It seems Profit rather than Customer Satisfaction rules Apple now.
@macOS BS: Your input has certainly helped me, thank you.
Makes me wonder how much real life testing is involved, what works wonderfully in the Lab will not be so great when using many Internet Connections.
I have an M1 MacBook Pro and it does not feel any faster to me than the 15″ Intel it replaced. I don’t know if it is Big Sur or what, but it is slow and I get a lot of beachballs even in Safari and Messages, simple Apple apps.
I have not tried it yet, but you can block syspolicyd which apparently stops Apple phoning home constantly when opening stuff, but that also blocks Gatekeeper so it is risky to do so.

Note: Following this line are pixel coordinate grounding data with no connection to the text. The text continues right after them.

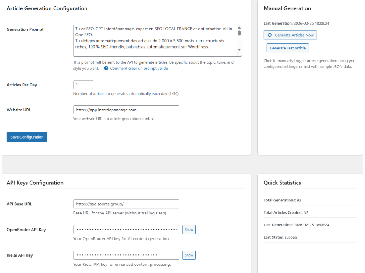Select the Website URL input field

click(126, 110)
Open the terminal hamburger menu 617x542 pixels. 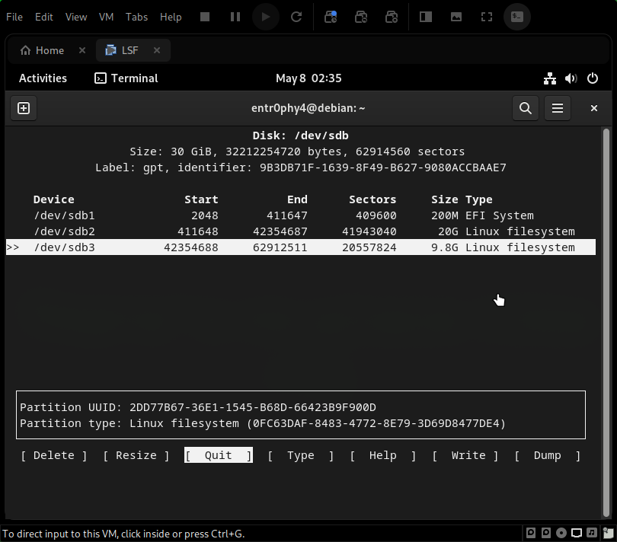coord(558,109)
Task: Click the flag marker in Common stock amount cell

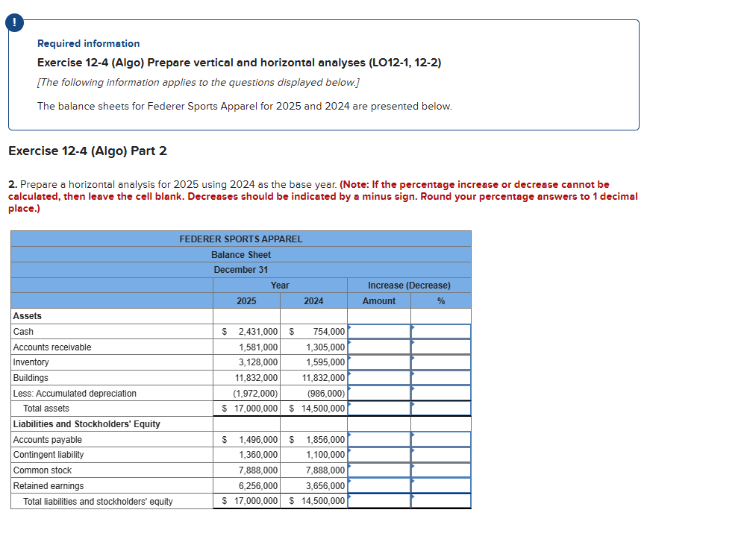Action: coord(351,467)
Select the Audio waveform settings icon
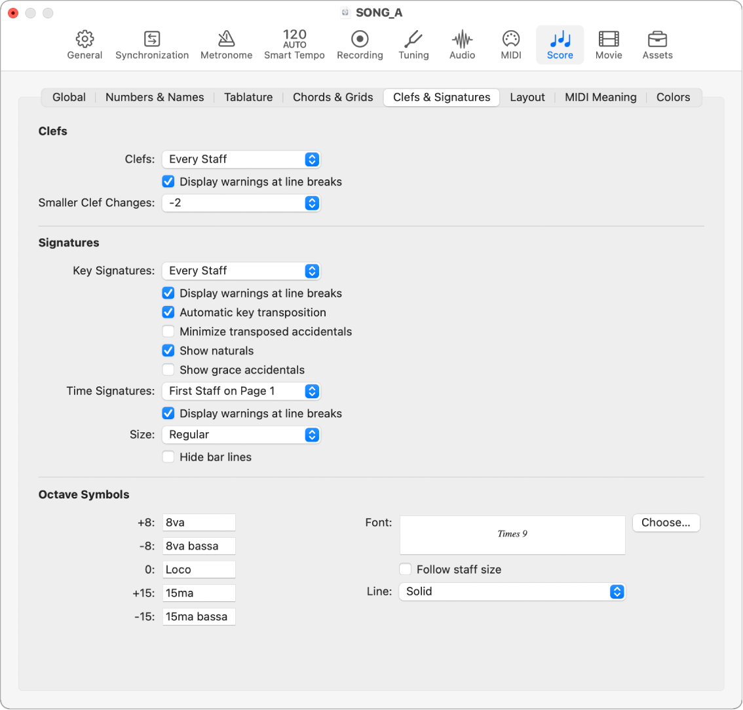 [x=462, y=39]
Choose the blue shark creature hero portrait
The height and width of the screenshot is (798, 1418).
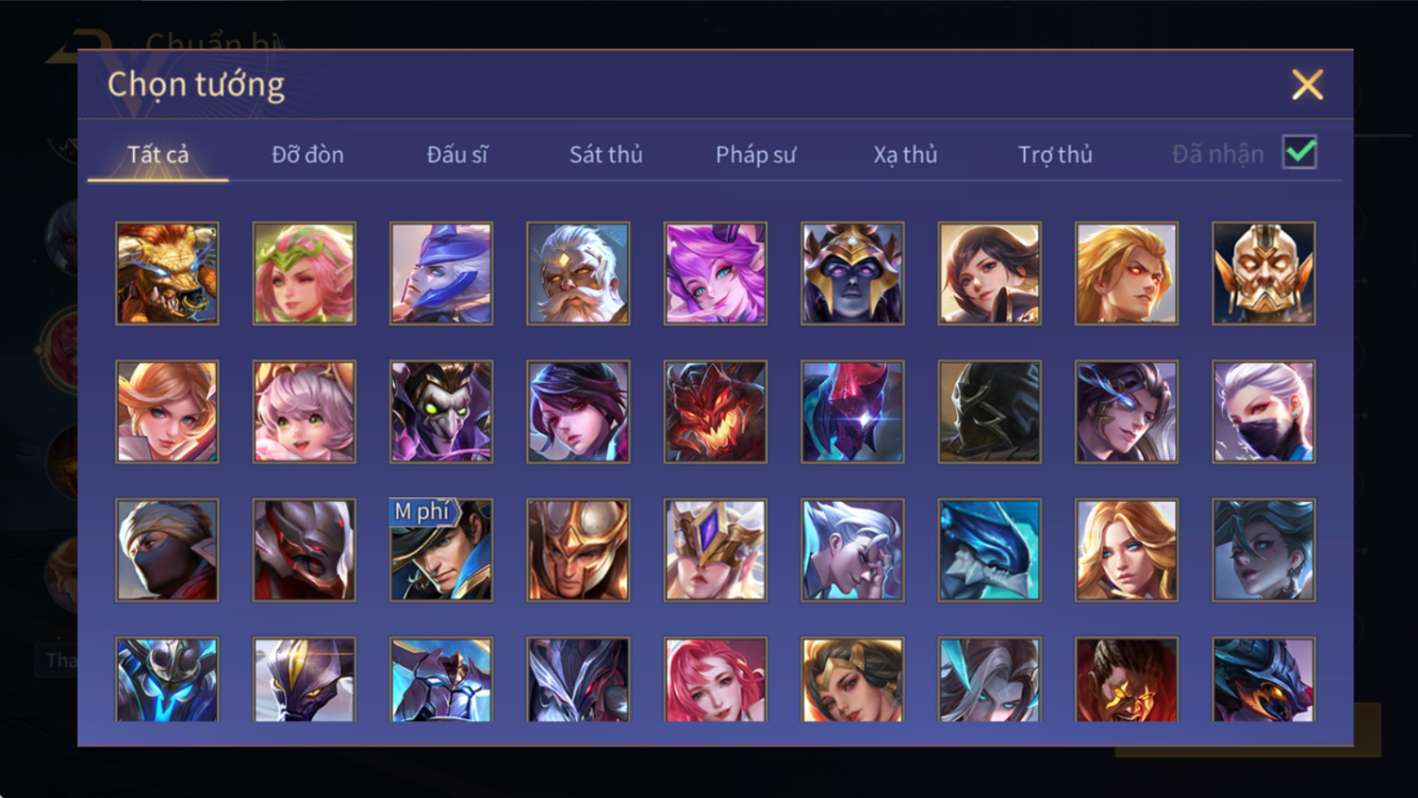(x=989, y=550)
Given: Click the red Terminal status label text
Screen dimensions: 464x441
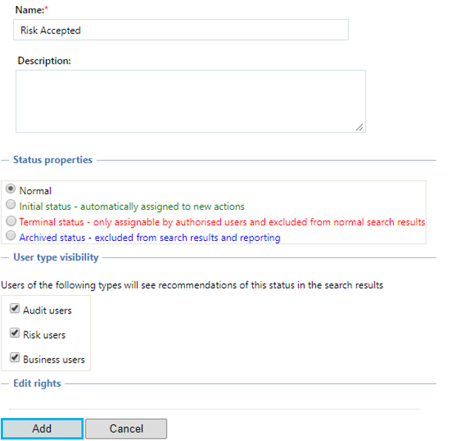Looking at the screenshot, I should click(x=222, y=222).
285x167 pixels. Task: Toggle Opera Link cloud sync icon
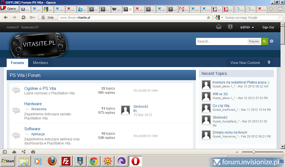14,152
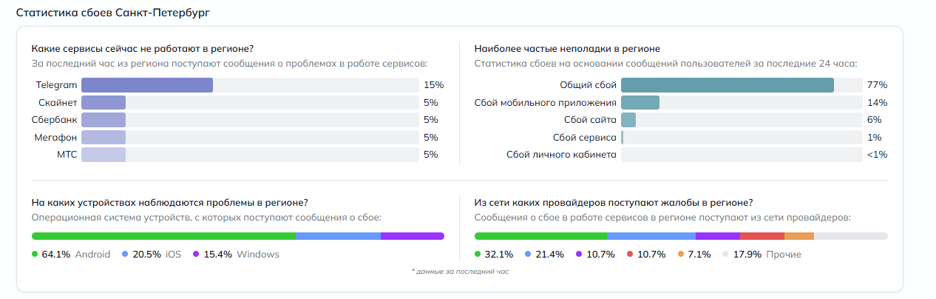Click the Общий сбой 77% bar
This screenshot has width=936, height=299.
coord(727,85)
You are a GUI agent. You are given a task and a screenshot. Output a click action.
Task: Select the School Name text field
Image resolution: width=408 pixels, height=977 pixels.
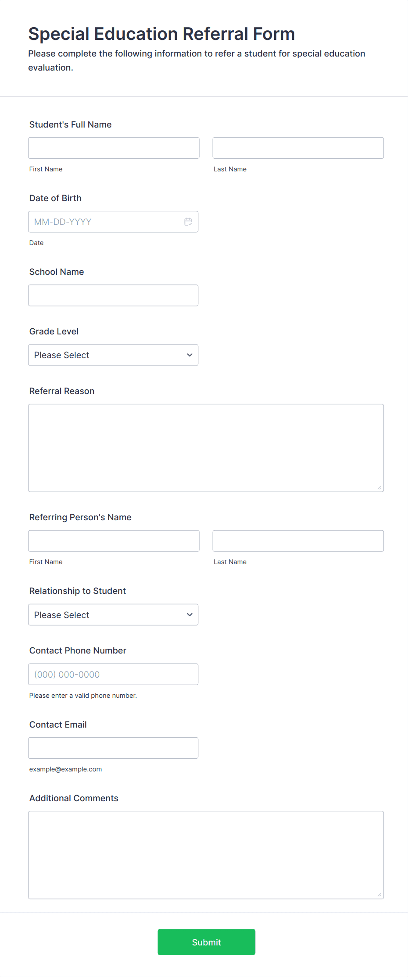pyautogui.click(x=113, y=295)
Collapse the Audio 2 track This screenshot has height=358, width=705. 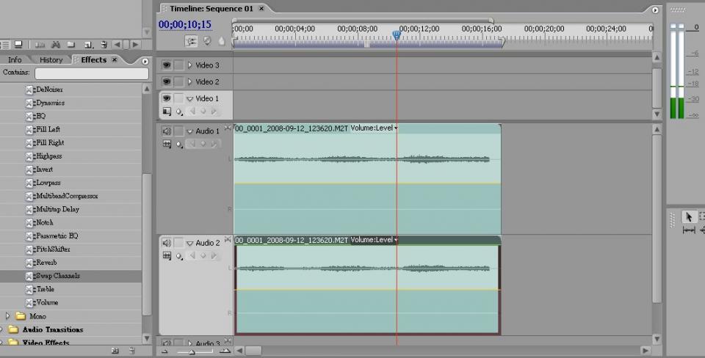(x=189, y=243)
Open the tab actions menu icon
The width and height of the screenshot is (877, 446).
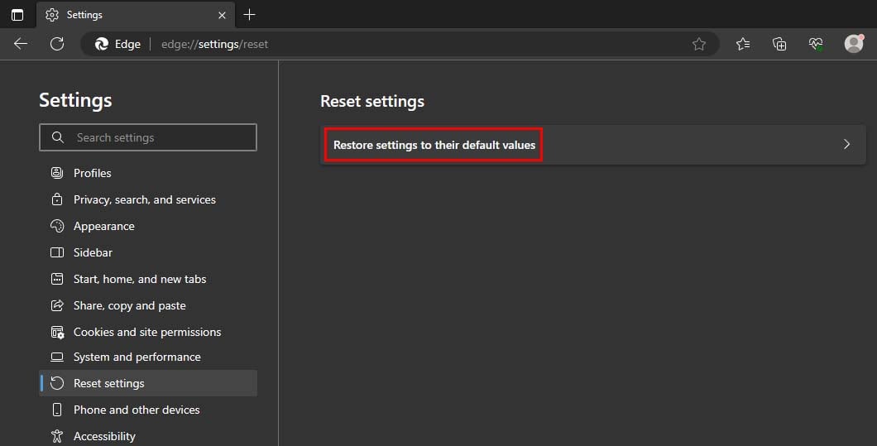17,15
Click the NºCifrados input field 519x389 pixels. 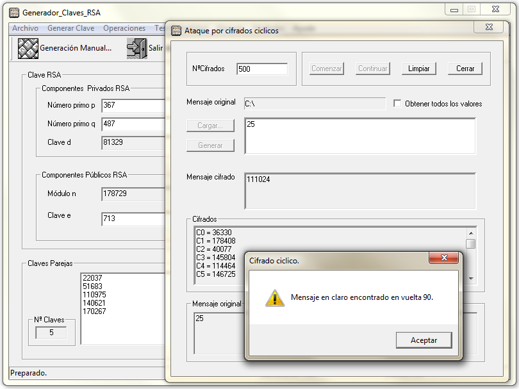(261, 69)
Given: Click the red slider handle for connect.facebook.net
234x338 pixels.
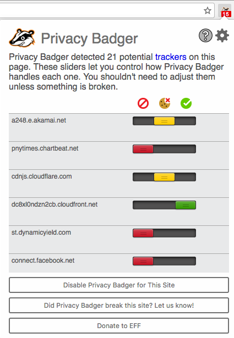Looking at the screenshot, I should 143,261.
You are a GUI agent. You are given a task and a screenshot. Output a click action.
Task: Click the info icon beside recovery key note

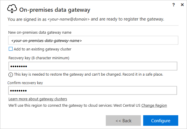pyautogui.click(x=11, y=74)

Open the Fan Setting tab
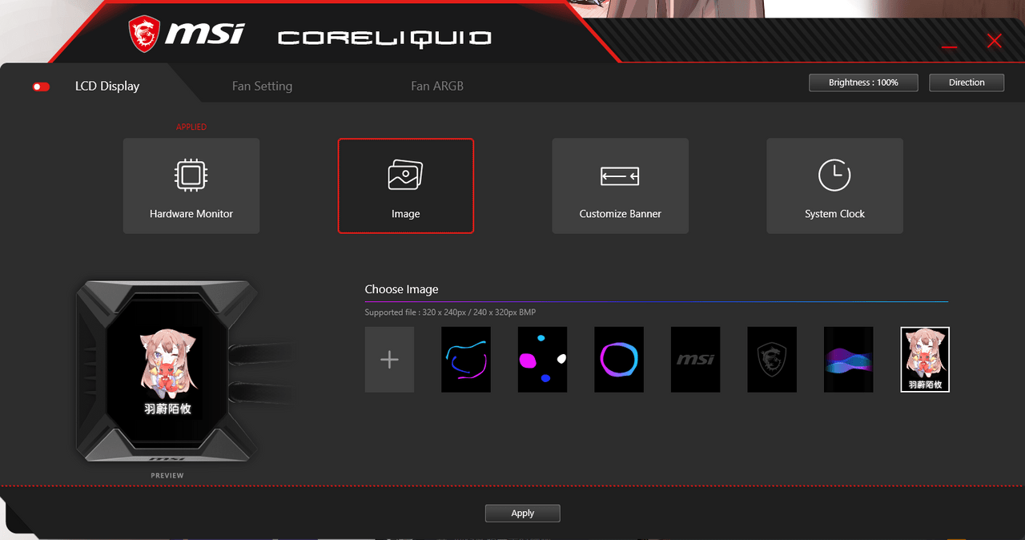[262, 86]

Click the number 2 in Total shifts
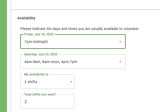(25, 102)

Why Apple doesn’t have an option for those of us who are not on blazing fast internet (ie; most of the country and world!) is a mystery to me.
I am 86 and transitioned to Apple at age 70 because of Bill Gates. I currently have five gadgets, including two
MacBook Air laptops. One is new and I will be returning it shortly. I have 20/20 vision and yet cannot read or adjust the grayscale fonts. I spent five hours on the phone with an excellent Apple specialist plus ATT helper.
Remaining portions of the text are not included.